**SET EXERCISE**
Please edit the records starting with the line that contains "Click Очистить уведомления link" and going on through the line that contains "click(44, 59)", replacing "Crosshair tool" with "Brush tool" and leaving everything else unchanged. Return only those lines.
════
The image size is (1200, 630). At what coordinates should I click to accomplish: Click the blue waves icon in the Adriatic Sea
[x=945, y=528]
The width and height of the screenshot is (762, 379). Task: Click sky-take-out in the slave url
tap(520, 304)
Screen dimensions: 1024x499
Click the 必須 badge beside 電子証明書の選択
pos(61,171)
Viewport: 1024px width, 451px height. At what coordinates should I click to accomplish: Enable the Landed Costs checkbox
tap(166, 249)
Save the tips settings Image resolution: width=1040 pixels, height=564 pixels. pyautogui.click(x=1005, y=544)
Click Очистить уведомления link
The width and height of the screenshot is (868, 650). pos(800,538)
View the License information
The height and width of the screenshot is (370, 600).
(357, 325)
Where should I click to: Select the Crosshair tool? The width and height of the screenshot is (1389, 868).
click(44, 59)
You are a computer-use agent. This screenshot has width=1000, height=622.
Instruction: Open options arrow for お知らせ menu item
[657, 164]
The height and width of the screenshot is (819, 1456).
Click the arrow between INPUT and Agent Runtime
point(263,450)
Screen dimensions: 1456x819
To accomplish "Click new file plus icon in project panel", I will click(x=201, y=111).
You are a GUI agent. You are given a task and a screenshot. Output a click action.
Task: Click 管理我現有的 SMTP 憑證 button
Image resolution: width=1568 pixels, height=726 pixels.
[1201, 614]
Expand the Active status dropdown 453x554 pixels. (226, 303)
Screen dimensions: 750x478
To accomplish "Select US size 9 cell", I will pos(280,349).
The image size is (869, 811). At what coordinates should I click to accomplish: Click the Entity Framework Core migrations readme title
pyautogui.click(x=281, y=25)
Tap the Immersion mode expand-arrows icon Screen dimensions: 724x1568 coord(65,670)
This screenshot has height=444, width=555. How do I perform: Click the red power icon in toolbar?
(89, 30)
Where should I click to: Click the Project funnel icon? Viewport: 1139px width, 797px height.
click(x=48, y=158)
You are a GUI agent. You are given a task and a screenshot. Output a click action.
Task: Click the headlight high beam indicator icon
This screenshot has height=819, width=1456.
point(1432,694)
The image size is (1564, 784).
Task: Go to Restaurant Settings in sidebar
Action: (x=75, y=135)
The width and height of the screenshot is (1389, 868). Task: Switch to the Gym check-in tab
════
**COMPLETE ANSWER**
Click Очистить уведомления link
The width and height of the screenshot is (868, 650). pos(800,538)
View the License information
The height and width of the screenshot is (370, 600).
(357, 325)
Where should I click to: Select the Brush tool? The width and height of the screenshot is (1389, 868).
click(44, 59)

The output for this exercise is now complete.